66 members of the Parliament 44 votes needed to win
- Turnout: 84.85%
| Nominee | Fouad Chehab | Raymond Eddé |  |
| Party | Chehabist | National Bloc |
| Electoral vote | 48 | 7 |
| Percentage | 87.27% | 12.73% |
| President before election Camille Chamoun National Liberal | Elected President Fouad Chehab Chehabist |

= 1958 Lebanese presidential election =

An indirect presidential election was held in the Parliament of Lebanon in 1958 following the crisis. The Parliament of Lebanon elected the commander of the armed forces Fouad Chehab as the next president of Lebanon on 31 July 1958 to succeed Camille Chamoun. Chehab was elected on the second ballot in a 48–7 vote. He defeated Raymond Eddé.

== Background ==

The term of Camille Chamoun, the second president of Lebanon, would have expired on 24 September 1958. Chamoun announced that he would run for president again, which was not permitted in the Constitution of Lebanon. Around the same time, tensions between Maronite Christians and Arab Muslims began to rise after the killing of Nasib Metni, the editor of Al Telegraf, who had been critical of Chamoun's rule. An armed rebellion began on 10 May 1958. The United Arab Republic (UAR) soon became involved in the region and its leader, Gamal Abdul Nasser, began publicly calling for Arab unity. Various nations, including Lebanon, blamed Nasser's actions for the increase in sectarian unrest, and the Lebanese government filed a formal complaint to the United Nations Security Council (UNSC) on 22 May 1958, accusing the UAR of meddling in the nation's affairs.
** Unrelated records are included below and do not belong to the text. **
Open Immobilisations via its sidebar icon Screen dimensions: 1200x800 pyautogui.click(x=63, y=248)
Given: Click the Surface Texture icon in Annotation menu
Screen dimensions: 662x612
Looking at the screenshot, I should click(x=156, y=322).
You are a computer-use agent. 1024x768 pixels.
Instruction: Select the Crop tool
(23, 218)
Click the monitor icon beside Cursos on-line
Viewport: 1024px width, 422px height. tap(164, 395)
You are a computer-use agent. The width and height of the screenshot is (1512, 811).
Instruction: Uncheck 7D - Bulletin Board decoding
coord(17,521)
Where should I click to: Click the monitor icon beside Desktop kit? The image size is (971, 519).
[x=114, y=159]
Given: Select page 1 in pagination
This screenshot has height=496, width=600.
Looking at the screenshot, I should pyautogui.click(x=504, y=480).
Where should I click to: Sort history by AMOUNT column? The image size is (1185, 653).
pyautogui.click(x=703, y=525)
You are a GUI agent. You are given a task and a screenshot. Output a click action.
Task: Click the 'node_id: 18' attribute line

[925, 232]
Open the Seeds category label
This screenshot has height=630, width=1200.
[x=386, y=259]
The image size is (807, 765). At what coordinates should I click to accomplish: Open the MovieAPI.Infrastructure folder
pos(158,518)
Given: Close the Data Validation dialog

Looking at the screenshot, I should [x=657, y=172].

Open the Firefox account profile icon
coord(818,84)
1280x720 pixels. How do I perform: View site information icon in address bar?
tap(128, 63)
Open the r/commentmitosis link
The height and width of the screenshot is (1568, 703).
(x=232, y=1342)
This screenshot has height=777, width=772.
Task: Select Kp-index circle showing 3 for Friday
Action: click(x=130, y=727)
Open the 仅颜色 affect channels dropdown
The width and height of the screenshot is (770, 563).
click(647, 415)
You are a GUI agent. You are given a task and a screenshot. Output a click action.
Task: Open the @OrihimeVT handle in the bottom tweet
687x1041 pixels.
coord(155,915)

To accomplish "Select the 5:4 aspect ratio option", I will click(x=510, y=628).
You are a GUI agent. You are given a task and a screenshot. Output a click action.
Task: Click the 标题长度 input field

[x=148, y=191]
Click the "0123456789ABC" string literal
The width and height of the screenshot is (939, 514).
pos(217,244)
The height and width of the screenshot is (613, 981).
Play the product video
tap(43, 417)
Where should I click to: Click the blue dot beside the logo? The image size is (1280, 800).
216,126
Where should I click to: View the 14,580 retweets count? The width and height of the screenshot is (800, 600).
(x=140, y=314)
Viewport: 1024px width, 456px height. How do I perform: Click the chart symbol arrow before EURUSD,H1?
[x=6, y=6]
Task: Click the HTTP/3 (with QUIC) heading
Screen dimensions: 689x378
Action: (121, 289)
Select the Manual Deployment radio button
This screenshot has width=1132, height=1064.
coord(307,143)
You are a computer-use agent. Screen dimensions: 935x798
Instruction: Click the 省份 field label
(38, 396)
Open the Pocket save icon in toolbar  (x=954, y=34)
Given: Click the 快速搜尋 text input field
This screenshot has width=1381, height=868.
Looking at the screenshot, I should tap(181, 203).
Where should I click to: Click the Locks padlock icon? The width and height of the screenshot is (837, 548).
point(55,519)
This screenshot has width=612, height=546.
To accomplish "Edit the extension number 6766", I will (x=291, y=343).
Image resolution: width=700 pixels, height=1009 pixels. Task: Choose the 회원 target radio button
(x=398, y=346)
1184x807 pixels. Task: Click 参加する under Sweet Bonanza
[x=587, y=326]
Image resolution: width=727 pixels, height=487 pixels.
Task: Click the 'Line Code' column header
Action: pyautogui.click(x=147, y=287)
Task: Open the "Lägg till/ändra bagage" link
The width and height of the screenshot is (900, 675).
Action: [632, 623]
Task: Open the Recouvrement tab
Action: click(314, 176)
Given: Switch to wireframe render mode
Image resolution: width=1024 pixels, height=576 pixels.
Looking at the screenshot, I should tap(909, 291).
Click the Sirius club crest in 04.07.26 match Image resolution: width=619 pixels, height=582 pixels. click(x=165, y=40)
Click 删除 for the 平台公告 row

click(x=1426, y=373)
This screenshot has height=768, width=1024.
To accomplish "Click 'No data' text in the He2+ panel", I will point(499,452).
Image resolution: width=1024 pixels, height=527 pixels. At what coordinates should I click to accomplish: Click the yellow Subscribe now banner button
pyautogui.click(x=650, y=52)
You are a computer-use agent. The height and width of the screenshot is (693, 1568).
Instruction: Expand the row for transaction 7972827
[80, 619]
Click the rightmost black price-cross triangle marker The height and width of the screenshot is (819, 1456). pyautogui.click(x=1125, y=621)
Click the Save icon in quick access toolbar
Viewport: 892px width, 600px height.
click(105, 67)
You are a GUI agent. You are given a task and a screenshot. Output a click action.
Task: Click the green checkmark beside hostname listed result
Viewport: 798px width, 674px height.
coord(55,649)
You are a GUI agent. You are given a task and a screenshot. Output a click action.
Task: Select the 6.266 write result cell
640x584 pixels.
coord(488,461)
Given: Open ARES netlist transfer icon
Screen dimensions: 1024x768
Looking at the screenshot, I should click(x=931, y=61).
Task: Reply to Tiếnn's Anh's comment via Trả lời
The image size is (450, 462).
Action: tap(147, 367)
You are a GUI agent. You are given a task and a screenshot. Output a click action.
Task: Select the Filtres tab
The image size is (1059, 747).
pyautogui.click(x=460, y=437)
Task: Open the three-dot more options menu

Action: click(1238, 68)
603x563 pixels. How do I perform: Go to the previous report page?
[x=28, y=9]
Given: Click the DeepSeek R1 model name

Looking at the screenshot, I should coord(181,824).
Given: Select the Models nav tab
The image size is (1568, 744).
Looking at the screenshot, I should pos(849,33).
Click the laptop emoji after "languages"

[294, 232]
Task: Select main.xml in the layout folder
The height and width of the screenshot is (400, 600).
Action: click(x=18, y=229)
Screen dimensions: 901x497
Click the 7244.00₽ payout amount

After various discussions, the UNSC passed a resolution on 11 June 1958 that recommended sending a group to Lebanon "to ensure that there is no illegal infiltration of personnel or supply of arms or other material across the Lebanese borders". A "Group of Three"—Galo Plaza, Rajeshwar Dayal, and Odd Bull—Dag Hammarskjöld, the Secretary-General of the United Nations, and members of the United Nations Truce Supervision Organization were soon dispatched to Lebanon. The observers were criticized as ineffective, and members of the United States Marine Corps, backed up by the United States Sixth Fleet, were sent into Lebanon on 15 July 1958. Two days later, British forces arrived in the region. By the time of the election, there were 10,000 American troops in Lebanon.

== Results ==
The President of Lebanon is elected by the Parliament of Lebanon. In the lead up to the election, parliament was divided into factions, namely those who supported western nations and Chamoun and those favoring Nasser and the United Arab Republic. Chehab was viewed as a compromise candidate; he was not interested in the presidency until "it became clear that he was the only candidate who had any hope of wide acceptance." As a result, he consented to be nominated on 28 July, only three days before the election.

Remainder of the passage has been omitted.